Selected Entry, Currencies of Architecture: Burnham Prize Exhibition - Chicago Architecture Biennale, Chicago Architecture Foundation Gallery, October - January 2016.
Year: 2015
Project Team: Neyran Turan, David Richmond, Patrick Daurio
In a 1972 article on the fifty-story One Shell Plaza in Houston describing the lavish materials coming from every part of the planet for the building—ranging from Primavera Mahogany wood from Guatemala, Persian walnut wood from Iran and Italian travertine marble quarried near Rome—and criticizing the building's irresponsible use of expensive materials in light of the "increasing worldwide concern over the use and conservation of the earth's natural resources," description of one particular material drew attention. For the twenty-six elevator cabs that had nine feet walls covered with real leather, "the architects wanted no seams or joints horizontally so had to search the world for nine-foot cows," the biggest at the time.

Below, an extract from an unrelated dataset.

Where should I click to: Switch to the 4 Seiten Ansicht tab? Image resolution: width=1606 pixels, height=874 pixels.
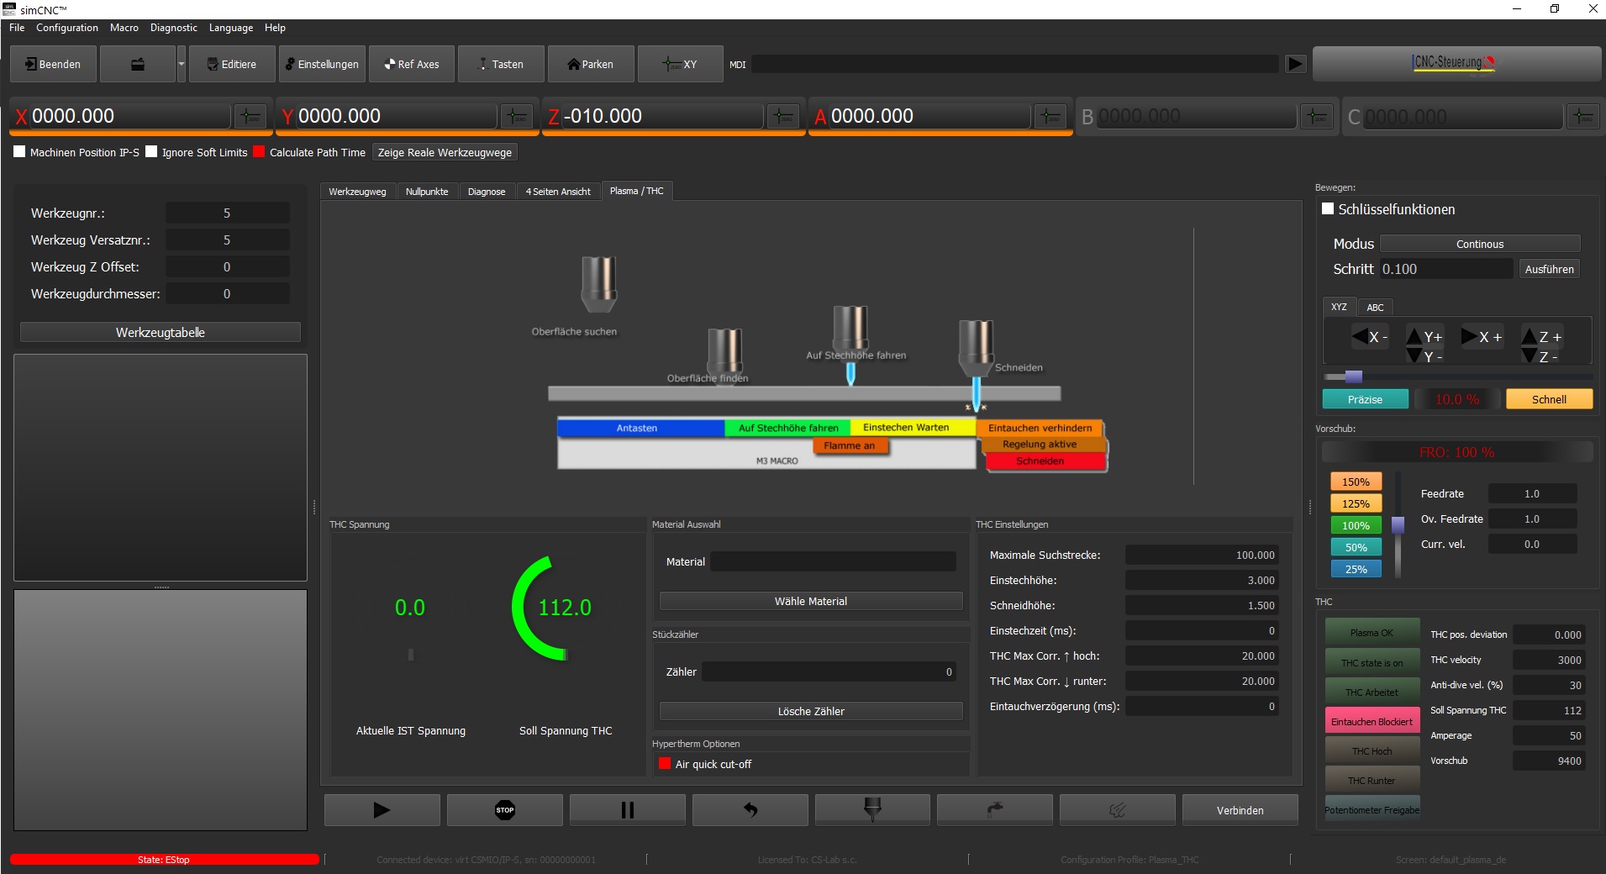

How do we understand matters of architecture in relation to resources today? For some, resources are natural and thus need to be preserved and protected. For others, resources are systemic, and thus need to be managed and maintained. Amid contemporary environmental, political and economic instabilities, can we conceptualize resource, and thus matters around architecture, not as merely natural or systemic but as aesthetic and representational?
Representing an archipelago of eleven islands floating in the objective space of the axonometric, this drawing aims to start such a conversation between the material and the representational. While each island is made up from a particular building material (a certain type of leather, wood, glass, steel, marble or granite, etc.), the upper part of each island consists of an archetypical building form, each of which is achieved through the obsessive abstraction of primitive shapes. As an opposition to the upper part, the lower part of each island consists of a formless landmass from which the raw matter is extracted (quarry for the marble, trees for the wood, cows for the leather, etc.). Accordingly, via juxtaposing finished surfaces of the typologically simplified monuments at the top with the vulgar formlessness of the naked landmass below, each island dramatizes the recalcitrance of a particular raw matter. The direct juxtaposition of the finished and the raw calls attention to the under-conceptualized space in between.
In an era where humans are described as Geological Agents, architecture is both a background and a measure against which the world might be read. Like architecture then, the drawing represents the world back to itself.